La prima, grande, fonte di incomprensione della norma nazione, sta nelle situazioni in cui il contratto viene dichiarato nullo, annullato, risolto, rescisso, ecc..

Su tale situazione nessuna limitazione può essere posta al contribuente che voglia emettere nota di variazione: se il cliente non ha pagato il prezzo, ma non è divenuto proprietario di un bene o non ha usufruito del servizio, è evidente che a fronte di una operazione che non c’è stata non può essere richiesto al fornitore di versare dell’imposta, e se questa fosse stata versata a seguito dell’emissione di fatture di acconto, la stessa deve sempre poter essere recuperata, e ciò quando il venir meno del contratto è dichiarato da un giudice, quando lo stesso deriva automaticamente da una clausola contrattuale (clausola risolutiva espressa, termine essenziale, ecc…), ma anche quando la mancata esecuzione del contratto deriva dalla sopravvenuta volontà delle parti.

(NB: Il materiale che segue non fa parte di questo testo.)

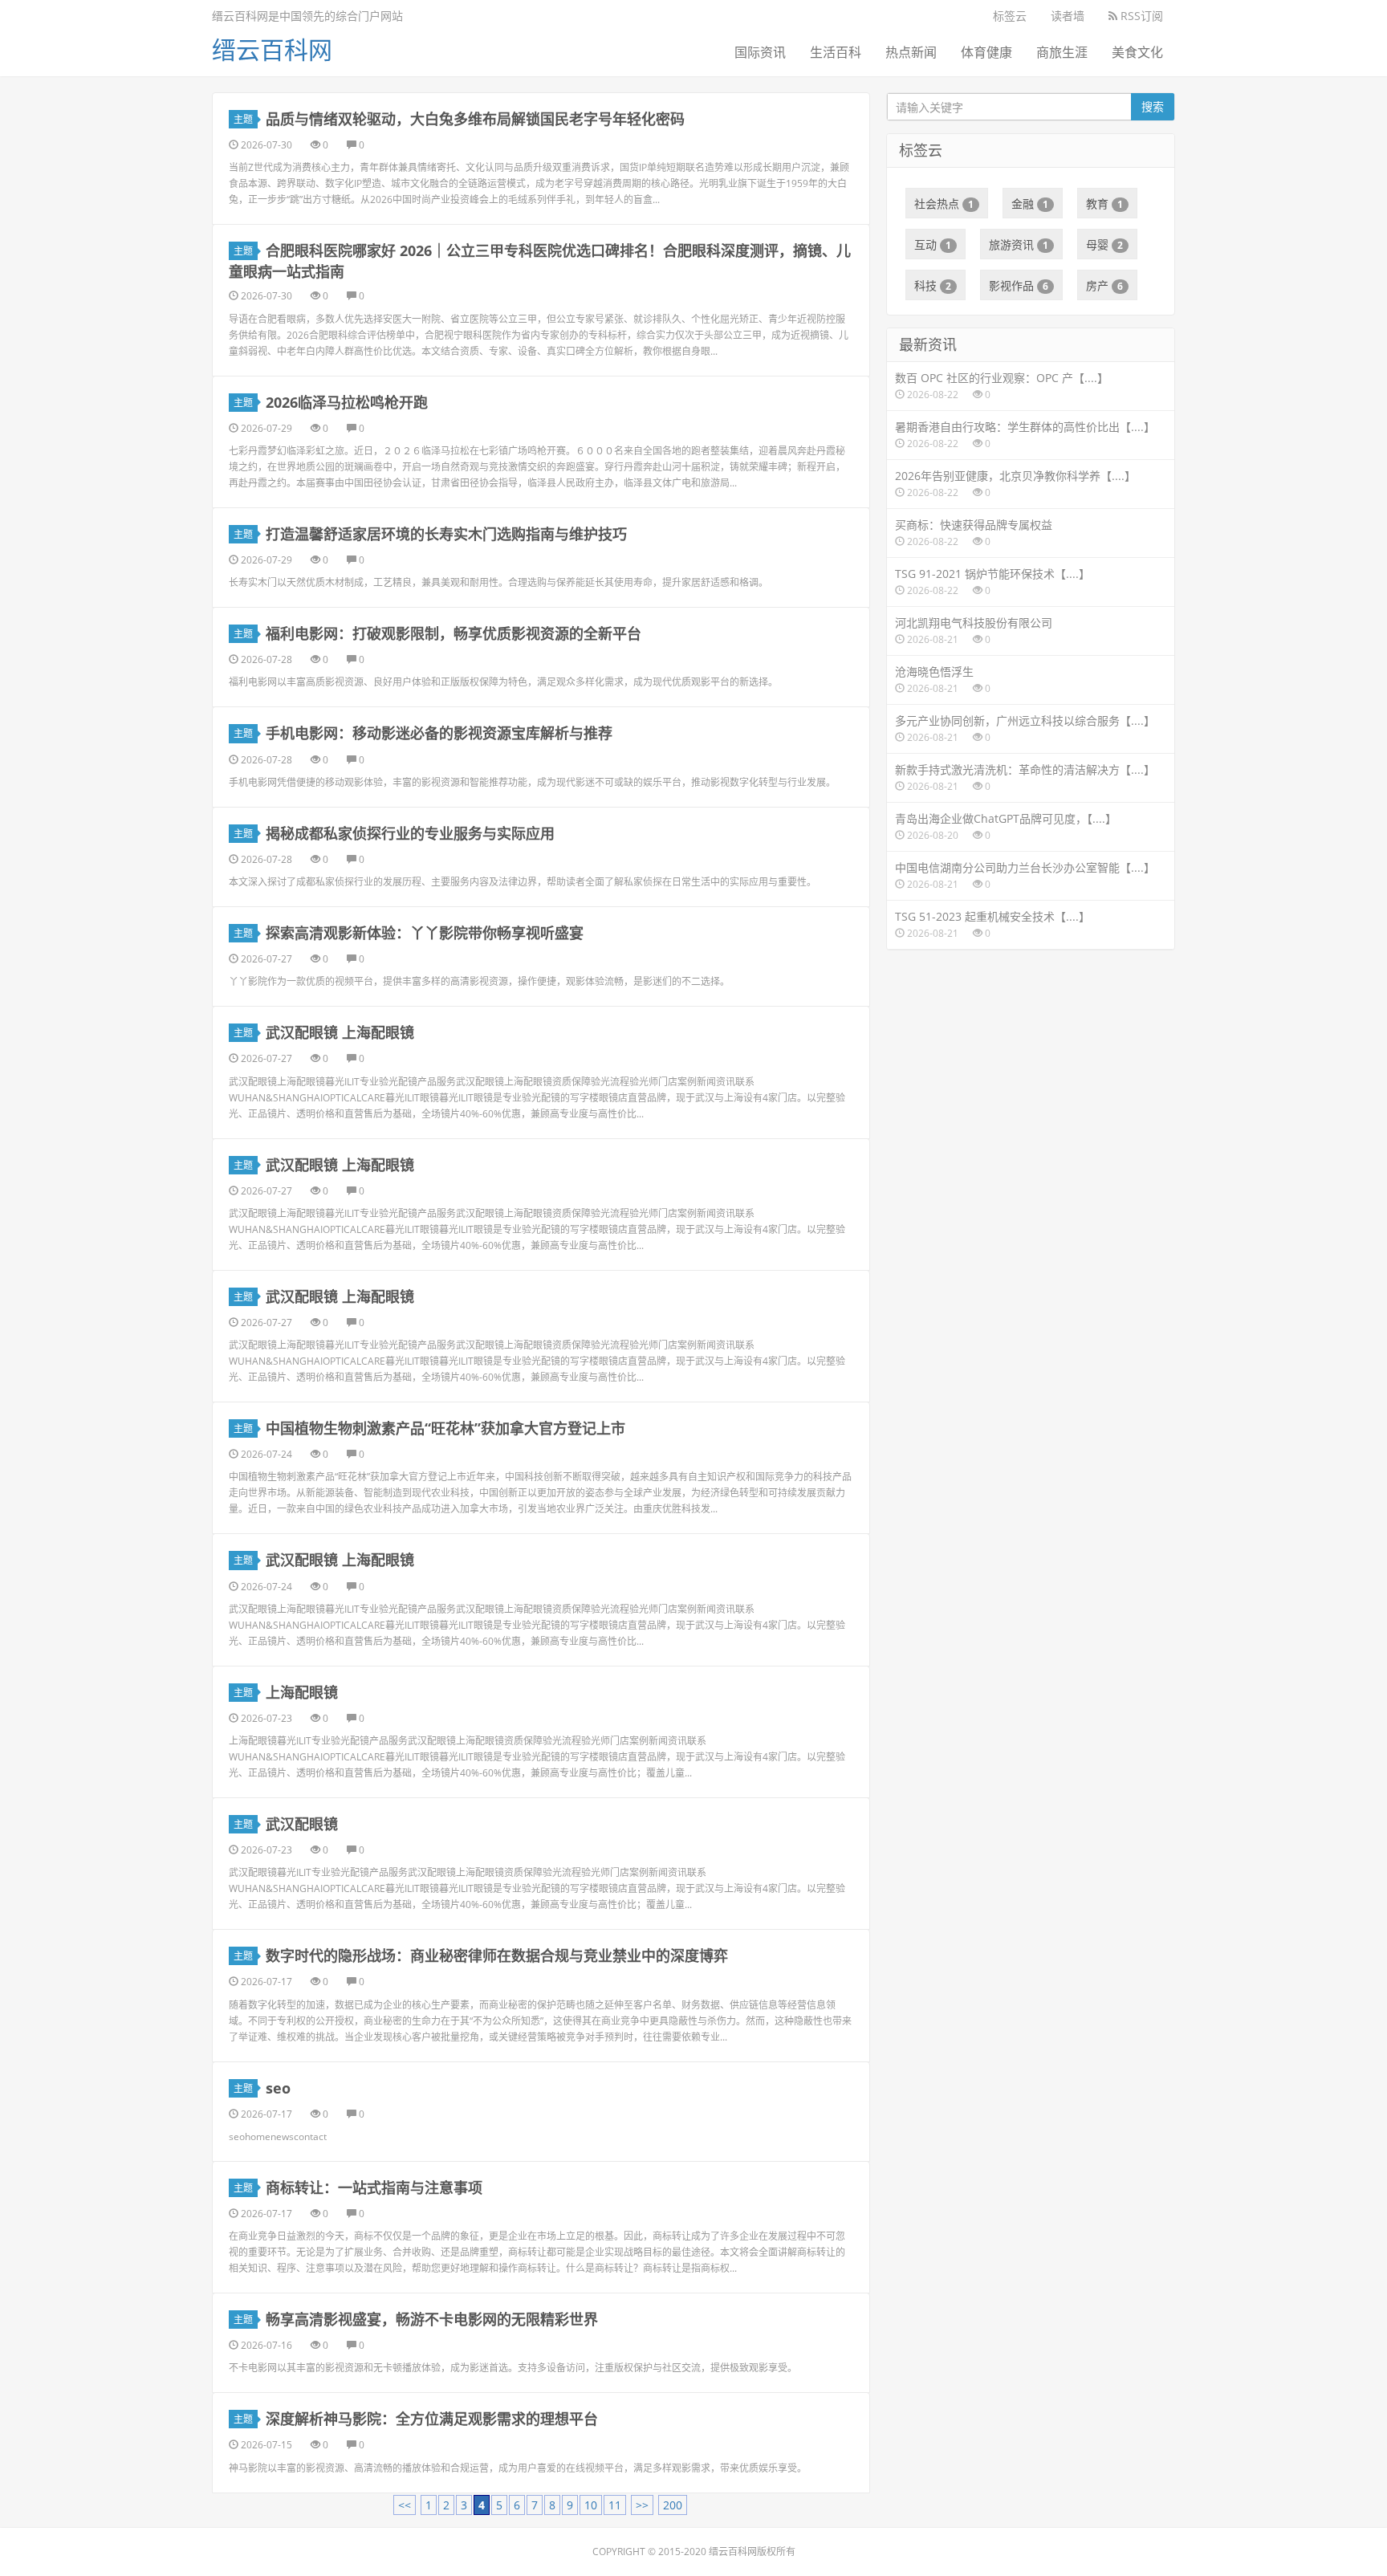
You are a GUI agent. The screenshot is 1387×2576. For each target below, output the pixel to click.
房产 (1104, 285)
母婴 (1104, 244)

La seconda grande fonte di incomprensione è quella relativa a contratti che sono stati eseguiti, ma non onorati dal cessionario o committente.

Su tale questione, la giurisprudenza della Corte è  giunta oramai a concludere che gli Stati membri non possono limitare il diritto del cedente o prestatore a recuperare l’Iva che non ha incassato, “in una situazione caratterizzata dalla riduzione definitiva degli obblighi del debitore nei confronti dei suoi creditori”, e quindi quando il creditore possa dimostrare che “il credito da egli vantato nei confronti del suo debitore presenta un carattere definitivamente irrecuperabile”; ciò può avvenire a seguito di procedure esecutive rimaste infruttuose, di procedure concorsuali, di transazioni, di inesistenza del debitore, ecc

Ad esempio, sono poco comprensibili gli interventi di prassi secondo cui il soggetto che debba fare una rivalsa post accertamento nei confronti di un cliente non più esistente, debba versare una imposta che non ha mai incassato, così come un serio ragionamento dovrebbe essere fatto riguardo ai crediti che sono andati in prescrizione.

Quanto al credito del soggetto che non si è insinuato nel fallimento, e che per definizione è irrecuperabile, la Corte di Giustizia ha statuito che gli Stati membri non possono limitare il diritto di emissione di nota di variazione, “quand’anche detto soggetto dimostri che, se avesse insinuato il credito in questione, questo non sarebbe stato riscosso.

In sostanza, posto che dalla inerzia del contribuente potrebbe derivare un danno erariale, la Corte subordina la possibilità di emissione di nota di variazione alla dimostrazione che, in ogni caso, nessun credito sarebbe stato riscosso.

Tale richiesta di prova è preceduta dalla considerazione che “la semplice insinuazione di un credito nella procedura fallimentare non può essere considerata, in termini di oneri finanziari e amministrativi, come eccessivamente costrittiva”, in quanto la Corte bilancia sempre quelli che sono i diritti del contribuente con quelli che sono gli oneri amministrativi incombenti.

A tale riguardo, c’è da chiedersi se sia ancora legittimo ritenere che, per poter emettere nota di accredito in caso di crediti inesigibili estranei alle procedure concorsuali, sia necessario – come richiesto dall’Agenzia delle Entrate – esperire una procedura esecutiva che spesso ha costi maggiori rispetto al credito vantato.